Duplicate the lines between the one holding "Click the description" and the one holding "coord(650,19)", inclusive, reproducing each without any change.
○ ○ ○
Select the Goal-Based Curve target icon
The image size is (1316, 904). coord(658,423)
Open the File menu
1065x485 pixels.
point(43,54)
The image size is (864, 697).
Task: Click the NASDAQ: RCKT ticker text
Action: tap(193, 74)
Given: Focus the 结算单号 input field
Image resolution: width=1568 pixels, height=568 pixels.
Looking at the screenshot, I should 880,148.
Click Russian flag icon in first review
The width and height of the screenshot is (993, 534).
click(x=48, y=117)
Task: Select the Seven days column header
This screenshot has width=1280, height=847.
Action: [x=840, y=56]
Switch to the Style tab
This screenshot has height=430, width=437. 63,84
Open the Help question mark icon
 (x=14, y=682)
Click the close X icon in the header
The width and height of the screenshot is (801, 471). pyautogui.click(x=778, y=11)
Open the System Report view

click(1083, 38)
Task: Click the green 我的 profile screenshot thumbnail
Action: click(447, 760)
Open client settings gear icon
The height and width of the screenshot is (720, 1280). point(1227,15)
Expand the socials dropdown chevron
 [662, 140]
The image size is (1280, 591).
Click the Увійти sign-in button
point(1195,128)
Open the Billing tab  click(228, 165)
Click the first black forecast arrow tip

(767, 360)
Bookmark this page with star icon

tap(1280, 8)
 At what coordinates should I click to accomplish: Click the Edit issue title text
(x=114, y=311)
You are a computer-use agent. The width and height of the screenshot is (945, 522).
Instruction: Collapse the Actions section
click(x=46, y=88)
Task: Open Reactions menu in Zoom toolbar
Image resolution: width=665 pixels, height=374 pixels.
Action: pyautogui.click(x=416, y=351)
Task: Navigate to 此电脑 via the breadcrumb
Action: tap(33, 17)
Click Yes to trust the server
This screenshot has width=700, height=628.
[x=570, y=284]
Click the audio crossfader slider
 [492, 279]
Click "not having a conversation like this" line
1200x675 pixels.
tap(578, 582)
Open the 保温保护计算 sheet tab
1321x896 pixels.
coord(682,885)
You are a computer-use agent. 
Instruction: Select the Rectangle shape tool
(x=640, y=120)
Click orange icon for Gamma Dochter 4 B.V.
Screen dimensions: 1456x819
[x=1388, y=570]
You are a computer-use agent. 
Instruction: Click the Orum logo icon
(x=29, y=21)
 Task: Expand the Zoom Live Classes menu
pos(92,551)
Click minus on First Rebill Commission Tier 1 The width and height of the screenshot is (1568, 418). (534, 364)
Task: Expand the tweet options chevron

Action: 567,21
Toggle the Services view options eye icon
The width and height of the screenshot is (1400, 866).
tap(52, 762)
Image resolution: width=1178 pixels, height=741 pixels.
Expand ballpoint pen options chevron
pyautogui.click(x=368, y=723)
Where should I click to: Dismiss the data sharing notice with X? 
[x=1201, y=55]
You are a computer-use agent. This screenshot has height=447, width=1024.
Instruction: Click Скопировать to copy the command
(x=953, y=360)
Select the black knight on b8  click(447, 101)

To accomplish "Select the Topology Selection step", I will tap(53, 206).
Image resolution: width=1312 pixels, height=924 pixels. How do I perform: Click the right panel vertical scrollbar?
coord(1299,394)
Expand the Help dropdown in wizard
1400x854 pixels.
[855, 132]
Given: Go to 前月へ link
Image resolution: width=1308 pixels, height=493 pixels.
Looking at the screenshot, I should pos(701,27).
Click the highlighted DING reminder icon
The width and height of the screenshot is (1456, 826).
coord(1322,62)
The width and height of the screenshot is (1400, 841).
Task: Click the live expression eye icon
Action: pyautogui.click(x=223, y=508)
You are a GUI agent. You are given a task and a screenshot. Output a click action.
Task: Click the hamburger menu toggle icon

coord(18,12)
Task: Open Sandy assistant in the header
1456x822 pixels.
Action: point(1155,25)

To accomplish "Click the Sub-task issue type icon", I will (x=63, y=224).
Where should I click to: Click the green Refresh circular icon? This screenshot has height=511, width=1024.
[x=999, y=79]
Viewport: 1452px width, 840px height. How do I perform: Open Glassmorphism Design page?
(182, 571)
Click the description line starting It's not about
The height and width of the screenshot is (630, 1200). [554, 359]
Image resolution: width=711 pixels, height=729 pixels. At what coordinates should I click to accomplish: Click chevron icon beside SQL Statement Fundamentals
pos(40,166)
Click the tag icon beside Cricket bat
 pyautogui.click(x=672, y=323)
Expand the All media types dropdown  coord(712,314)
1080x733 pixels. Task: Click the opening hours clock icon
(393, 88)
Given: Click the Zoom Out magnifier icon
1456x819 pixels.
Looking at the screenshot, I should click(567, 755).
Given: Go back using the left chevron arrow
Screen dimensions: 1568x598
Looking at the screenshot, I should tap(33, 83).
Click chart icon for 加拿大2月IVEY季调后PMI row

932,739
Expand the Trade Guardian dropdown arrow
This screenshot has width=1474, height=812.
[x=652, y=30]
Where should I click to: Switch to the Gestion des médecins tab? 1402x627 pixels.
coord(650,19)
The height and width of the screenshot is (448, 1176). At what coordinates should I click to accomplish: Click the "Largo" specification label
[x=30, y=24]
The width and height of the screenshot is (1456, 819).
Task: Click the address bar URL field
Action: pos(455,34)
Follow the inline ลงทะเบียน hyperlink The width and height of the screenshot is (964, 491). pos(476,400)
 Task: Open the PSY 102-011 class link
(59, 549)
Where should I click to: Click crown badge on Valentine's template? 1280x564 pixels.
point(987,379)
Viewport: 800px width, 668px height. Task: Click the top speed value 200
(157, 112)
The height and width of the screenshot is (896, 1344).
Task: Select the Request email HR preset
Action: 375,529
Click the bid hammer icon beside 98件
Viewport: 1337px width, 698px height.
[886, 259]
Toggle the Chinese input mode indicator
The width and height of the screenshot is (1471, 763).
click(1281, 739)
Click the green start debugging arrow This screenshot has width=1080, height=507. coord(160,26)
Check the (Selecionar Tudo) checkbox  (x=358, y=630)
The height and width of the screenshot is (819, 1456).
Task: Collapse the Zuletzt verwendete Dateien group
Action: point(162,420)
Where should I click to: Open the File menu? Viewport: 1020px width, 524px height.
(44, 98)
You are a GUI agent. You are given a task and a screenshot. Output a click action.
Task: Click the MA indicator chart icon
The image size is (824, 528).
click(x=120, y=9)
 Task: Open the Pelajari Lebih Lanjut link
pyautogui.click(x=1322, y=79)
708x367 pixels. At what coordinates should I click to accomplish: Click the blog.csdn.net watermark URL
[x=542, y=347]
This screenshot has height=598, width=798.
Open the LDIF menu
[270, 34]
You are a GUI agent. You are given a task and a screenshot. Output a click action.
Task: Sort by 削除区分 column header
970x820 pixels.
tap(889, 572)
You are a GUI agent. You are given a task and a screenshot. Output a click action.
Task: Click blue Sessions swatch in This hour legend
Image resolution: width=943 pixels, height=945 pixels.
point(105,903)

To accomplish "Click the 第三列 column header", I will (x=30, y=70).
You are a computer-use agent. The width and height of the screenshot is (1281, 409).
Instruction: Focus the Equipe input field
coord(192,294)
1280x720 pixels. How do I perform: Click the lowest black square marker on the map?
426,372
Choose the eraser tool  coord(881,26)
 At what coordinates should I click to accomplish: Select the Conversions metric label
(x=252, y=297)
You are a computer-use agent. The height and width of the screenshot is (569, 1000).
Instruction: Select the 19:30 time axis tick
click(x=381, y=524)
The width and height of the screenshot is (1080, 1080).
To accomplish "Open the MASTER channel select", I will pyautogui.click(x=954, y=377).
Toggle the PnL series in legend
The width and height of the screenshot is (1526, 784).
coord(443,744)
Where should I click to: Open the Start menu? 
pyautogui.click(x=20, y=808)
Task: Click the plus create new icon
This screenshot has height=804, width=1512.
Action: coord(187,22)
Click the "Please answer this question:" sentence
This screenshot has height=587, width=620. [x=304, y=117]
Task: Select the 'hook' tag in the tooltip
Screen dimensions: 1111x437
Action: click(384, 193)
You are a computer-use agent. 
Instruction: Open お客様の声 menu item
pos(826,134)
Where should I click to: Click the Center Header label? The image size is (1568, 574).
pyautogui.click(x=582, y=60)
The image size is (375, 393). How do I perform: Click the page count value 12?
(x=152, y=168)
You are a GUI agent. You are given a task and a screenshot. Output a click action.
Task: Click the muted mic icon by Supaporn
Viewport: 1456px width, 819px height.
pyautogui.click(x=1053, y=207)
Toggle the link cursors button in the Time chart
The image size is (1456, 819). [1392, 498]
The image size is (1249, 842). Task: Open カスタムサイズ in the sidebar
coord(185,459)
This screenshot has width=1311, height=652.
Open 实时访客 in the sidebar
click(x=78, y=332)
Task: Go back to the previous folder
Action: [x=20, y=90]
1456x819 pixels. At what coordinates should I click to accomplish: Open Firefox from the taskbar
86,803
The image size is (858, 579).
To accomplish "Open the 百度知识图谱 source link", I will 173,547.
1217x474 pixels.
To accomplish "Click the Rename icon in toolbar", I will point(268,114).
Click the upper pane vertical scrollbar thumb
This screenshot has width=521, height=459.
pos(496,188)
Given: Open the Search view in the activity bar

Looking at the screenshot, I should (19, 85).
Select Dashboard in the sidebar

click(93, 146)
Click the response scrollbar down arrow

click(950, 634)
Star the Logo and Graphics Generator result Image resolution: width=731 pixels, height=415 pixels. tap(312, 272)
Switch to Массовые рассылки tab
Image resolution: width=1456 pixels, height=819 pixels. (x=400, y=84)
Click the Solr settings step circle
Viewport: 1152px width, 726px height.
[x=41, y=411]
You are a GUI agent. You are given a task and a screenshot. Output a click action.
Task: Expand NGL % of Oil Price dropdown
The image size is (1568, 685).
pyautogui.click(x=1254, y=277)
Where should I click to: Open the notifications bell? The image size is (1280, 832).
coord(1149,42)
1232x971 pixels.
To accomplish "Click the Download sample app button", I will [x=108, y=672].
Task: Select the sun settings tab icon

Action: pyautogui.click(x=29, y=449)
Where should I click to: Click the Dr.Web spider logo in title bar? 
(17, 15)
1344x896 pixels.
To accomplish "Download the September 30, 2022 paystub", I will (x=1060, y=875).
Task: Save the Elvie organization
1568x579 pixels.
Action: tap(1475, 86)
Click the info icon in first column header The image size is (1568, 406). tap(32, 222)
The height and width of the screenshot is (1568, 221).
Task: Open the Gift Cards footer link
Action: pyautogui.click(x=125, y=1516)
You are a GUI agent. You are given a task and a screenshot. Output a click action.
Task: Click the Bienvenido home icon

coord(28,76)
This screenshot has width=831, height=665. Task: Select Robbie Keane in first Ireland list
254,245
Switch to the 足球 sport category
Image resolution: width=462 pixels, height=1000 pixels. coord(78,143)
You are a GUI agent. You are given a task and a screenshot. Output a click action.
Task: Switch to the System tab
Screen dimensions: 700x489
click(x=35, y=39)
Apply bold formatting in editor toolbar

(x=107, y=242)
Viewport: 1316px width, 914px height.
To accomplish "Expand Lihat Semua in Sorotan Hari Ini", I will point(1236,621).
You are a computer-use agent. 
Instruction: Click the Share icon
○ ○ ○
● **Correct response**
Click the description line starting It's not about
The height and width of the screenshot is (630, 1200). [554, 359]
Image resolution: width=711 pixels, height=729 pixels. At what coordinates should I click to accomplish: Click chevron icon beside SQL Statement Fundamentals
pos(40,166)
Click the tag icon beside Cricket bat
 pyautogui.click(x=672, y=323)
Expand the All media types dropdown  coord(712,314)
1080x733 pixels. Task: Click the opening hours clock icon
(393, 88)
Given: Click the Zoom Out magnifier icon
1456x819 pixels.
Looking at the screenshot, I should click(567, 755).
Given: Go back using the left chevron arrow
Screen dimensions: 1568x598
Looking at the screenshot, I should tap(33, 83).
Click chart icon for 加拿大2月IVEY季调后PMI row

932,739
Expand the Trade Guardian dropdown arrow
This screenshot has width=1474, height=812.
[x=652, y=30]
Where should I click to: Switch to the Gestion des médecins tab? 1402x627 pixels.
coord(650,19)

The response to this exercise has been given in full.